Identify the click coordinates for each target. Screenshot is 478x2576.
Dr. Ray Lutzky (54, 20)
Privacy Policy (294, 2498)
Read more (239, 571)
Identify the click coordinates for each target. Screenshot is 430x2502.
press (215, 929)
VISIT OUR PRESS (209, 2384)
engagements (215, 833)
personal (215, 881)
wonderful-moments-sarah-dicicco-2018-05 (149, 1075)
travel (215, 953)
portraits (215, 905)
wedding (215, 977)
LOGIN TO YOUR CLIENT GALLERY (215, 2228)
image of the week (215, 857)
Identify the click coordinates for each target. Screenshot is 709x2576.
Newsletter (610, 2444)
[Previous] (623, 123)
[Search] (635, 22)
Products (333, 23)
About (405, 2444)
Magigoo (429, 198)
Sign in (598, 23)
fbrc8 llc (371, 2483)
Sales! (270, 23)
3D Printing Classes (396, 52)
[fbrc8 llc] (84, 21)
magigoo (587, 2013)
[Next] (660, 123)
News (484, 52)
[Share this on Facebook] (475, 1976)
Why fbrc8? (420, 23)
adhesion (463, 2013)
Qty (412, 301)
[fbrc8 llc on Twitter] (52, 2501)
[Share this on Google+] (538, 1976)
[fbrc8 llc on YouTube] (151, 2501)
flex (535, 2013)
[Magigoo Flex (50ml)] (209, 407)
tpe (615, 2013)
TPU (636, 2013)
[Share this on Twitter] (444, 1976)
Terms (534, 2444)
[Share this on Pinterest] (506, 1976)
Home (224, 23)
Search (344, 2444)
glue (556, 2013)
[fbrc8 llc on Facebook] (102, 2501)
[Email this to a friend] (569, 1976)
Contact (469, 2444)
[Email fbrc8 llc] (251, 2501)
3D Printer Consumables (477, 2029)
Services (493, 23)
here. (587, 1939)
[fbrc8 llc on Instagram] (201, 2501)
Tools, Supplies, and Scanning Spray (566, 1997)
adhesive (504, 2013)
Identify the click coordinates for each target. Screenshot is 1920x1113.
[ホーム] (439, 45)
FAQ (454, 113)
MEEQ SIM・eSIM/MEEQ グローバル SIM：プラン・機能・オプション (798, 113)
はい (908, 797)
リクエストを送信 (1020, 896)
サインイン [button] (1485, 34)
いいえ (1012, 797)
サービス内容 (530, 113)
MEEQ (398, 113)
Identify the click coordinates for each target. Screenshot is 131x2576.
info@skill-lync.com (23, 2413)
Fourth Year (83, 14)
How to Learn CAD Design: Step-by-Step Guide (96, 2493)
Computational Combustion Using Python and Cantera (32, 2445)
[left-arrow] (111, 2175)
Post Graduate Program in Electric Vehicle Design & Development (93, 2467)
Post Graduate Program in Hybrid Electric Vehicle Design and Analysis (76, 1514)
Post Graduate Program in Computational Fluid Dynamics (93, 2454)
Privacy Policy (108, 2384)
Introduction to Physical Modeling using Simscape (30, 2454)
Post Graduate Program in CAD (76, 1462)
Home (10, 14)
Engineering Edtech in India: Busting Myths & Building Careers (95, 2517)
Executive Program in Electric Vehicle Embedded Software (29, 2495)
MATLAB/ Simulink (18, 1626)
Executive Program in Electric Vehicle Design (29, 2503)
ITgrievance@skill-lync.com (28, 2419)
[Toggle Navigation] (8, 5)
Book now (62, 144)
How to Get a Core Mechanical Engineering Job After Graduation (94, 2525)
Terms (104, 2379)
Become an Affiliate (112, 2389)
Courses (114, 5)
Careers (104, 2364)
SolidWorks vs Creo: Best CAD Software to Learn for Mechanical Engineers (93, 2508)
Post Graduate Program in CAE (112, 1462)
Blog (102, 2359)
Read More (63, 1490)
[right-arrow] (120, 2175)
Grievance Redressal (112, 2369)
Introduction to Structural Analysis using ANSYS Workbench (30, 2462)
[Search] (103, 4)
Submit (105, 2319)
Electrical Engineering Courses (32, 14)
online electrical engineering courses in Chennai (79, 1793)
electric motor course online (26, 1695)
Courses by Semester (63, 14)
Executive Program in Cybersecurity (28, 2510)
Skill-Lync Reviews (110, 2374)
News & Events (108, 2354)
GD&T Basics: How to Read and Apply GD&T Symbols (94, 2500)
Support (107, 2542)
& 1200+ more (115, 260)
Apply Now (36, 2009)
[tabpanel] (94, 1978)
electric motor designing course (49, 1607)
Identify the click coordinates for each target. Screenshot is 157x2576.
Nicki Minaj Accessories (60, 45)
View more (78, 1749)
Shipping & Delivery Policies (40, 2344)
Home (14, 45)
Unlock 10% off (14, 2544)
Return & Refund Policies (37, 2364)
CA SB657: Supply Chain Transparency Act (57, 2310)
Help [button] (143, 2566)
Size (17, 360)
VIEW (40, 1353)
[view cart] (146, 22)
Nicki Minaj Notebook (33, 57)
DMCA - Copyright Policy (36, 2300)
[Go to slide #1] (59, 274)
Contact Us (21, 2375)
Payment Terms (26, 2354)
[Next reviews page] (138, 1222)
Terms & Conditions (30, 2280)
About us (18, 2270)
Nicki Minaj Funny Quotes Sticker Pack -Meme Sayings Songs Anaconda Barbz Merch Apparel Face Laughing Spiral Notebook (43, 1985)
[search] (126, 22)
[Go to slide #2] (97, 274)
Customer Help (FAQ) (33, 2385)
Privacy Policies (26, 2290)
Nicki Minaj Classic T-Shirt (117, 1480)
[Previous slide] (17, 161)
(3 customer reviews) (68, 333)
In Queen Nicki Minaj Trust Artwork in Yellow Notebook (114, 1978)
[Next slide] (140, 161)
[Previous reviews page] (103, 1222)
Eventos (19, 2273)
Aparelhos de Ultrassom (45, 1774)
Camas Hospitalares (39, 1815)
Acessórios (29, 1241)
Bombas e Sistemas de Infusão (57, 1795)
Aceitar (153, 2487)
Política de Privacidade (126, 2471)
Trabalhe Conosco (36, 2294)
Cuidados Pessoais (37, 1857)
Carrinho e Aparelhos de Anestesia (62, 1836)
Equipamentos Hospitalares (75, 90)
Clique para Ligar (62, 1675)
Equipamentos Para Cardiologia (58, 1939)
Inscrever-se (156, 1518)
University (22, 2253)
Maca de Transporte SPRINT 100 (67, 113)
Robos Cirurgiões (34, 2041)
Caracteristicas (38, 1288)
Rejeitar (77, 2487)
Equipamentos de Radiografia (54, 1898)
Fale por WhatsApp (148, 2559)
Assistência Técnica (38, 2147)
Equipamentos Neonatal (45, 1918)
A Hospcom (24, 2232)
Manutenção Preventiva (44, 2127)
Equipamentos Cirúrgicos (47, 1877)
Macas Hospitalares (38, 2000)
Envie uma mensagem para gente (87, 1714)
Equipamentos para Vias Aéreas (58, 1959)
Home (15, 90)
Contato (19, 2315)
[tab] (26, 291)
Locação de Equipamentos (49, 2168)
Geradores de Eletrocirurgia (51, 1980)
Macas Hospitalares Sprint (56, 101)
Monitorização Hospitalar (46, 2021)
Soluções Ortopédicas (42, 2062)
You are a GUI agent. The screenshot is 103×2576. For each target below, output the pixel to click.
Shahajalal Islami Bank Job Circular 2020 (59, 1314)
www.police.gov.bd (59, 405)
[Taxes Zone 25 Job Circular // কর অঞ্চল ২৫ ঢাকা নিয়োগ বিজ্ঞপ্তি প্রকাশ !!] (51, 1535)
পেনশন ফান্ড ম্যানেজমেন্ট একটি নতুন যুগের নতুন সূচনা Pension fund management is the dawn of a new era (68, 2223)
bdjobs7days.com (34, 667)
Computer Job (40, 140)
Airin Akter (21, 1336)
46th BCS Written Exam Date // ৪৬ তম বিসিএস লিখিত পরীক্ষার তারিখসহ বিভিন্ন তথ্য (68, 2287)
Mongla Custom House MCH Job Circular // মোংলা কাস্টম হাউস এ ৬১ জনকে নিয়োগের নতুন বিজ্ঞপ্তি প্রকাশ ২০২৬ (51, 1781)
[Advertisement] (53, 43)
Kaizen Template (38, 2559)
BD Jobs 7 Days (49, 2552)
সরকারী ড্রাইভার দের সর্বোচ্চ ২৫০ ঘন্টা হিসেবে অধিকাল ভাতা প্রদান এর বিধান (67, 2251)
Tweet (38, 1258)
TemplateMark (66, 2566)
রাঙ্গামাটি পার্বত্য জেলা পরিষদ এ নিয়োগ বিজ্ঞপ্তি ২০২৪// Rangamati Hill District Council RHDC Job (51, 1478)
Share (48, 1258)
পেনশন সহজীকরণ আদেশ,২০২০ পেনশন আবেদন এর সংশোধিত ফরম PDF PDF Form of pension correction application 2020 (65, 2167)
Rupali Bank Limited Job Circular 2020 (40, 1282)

■ WORK INSTRUCTIONS
Could you transcribe the entries above word for word, from the line with "Executive Program in Cybersecurity (28, 2510)" down to the line with "[Previous reviews page] (103, 1222)", keeping both?

■ PROBLEM SOLUTION
Executive Program in Cybersecurity (28, 2510)
Skill-Lync Reviews (110, 2374)
News & Events (108, 2354)
GD&T Basics: How to Read and Apply GD&T Symbols (94, 2500)
Support (107, 2542)
& 1200+ more (115, 260)
Apply Now (36, 2009)
[tabpanel] (94, 1978)
electric motor designing course (49, 1607)
Identify the click coordinates for each target. Screenshot is 157x2576.
Nicki Minaj Accessories (60, 45)
View more (78, 1749)
Shipping & Delivery Policies (40, 2344)
Home (14, 45)
Unlock 10% off (14, 2544)
Return & Refund Policies (37, 2364)
CA SB657: Supply Chain Transparency Act (57, 2310)
Help [button] (143, 2566)
Size (17, 360)
VIEW (40, 1353)
[view cart] (146, 22)
Nicki Minaj Notebook (33, 57)
DMCA - Copyright Policy (36, 2300)
[Go to slide #1] (59, 274)
Contact Us (21, 2375)
Payment Terms (26, 2354)
[Next reviews page] (138, 1222)
Terms & Conditions (30, 2280)
About us (18, 2270)
Nicki Minaj Funny Quotes Sticker Pack -Meme Sayings Songs Anaconda Barbz Merch Apparel Face Laughing Spiral Notebook (43, 1985)
[search] (126, 22)
[Go to slide #2] (97, 274)
Customer Help (FAQ) (33, 2385)
Privacy Policies (26, 2290)
Nicki Minaj Classic T-Shirt (117, 1480)
[Previous slide] (17, 161)
(3 customer reviews) (68, 333)
In Queen Nicki Minaj Trust Artwork in Yellow Notebook (114, 1978)
[Next slide] (140, 161)
[Previous reviews page] (103, 1222)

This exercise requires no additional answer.